Against this backdrop, which includes a shift to a new structure and scale for its operations, BGL BNP Paribas reported a consolidated net profit of EUR 110.6 million in the first half of 2010 compared with EUR 191 million at 30 June 2009 when the scope of consolidation was significantly different.

This figure was affected by a range of exceptional items linked not only to the changes in scope of consolidation described above, but also to the reversal of an exceptional release of a provision in 2009 during the sale of part of the portfolio of structured products and the impact of major investments (in training, tools and resources) made in deploying the development plan of the bank’s activities serving clients. Excluding these exceptional items, reported net profit was down by EUR 37.7 million due to results from treasury activities which did not achieve the exceptionally high level observed in 2009 due to trends in interest rates. Results from commercial activities showed a favourable trend.

The bank’s solvency ratio was 22.9%, well above the legal minimum of 8%, making BGL BNP Paribas the best-capitalized bank in Luxembourg, with regulatory own funds of EUR 5.2 billion.

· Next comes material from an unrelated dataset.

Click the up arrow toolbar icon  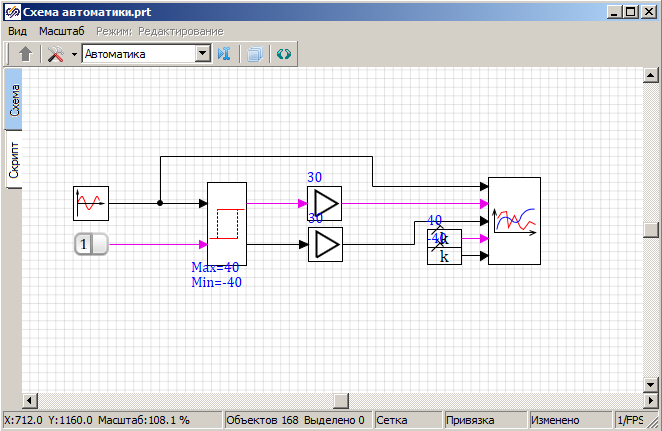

(*) BGL BNP Paribas’s 2010 half-year report can be downloaded from www.bgl.lu

Continued brisk pace in commercial business serving clients

In the first six months of 2010, the bank’s core businesses provided active support to clients by continuing to develop products and services to meet their specific needs, both present and future.

Retail & Corporate Banking pursued its commercial drive and continued to capitalize on renewed confidence on the part of customers. In retail banking, deposits rose 4%, total structured products were up 47% and bancassurance products increased 21% compared with June 2009. Loan business also showed a positive trend, including a rise of over 7% in property loans. For businesses, outstanding loans remained high and deposits increased 20% reflecting higher volumes for both current accounts and long-term deposits. New products launched since the beginning of the year include “startin”, a blog especially for students and young people taking their first steps in the job market, as well as “Mobile Banking”, the first mobile-phone banking solution compatible with LuxTrust security systems.

Private Banking reported a 7.4% rise in assets under management compared with June 2009 against a backdrop of favourable market trends. Funds under management contracts and in bancassurance products also showed an excellent rise. Concerning business development in general, inflows of capital reflected a good geographical spread between funds originating in the local market and in other international financial centres.

In Corporate and Investment Banking, results of market activities were satisfactory overall and in line with expectations. The bank undertook significant structured and optimisation transactions for a primarily institutional clientele. It also pursued efforts to ensure full and immediate access of local operators to all BNP Paribas group financial products, and promote the development of more sophisticated services offered from Luxembourg.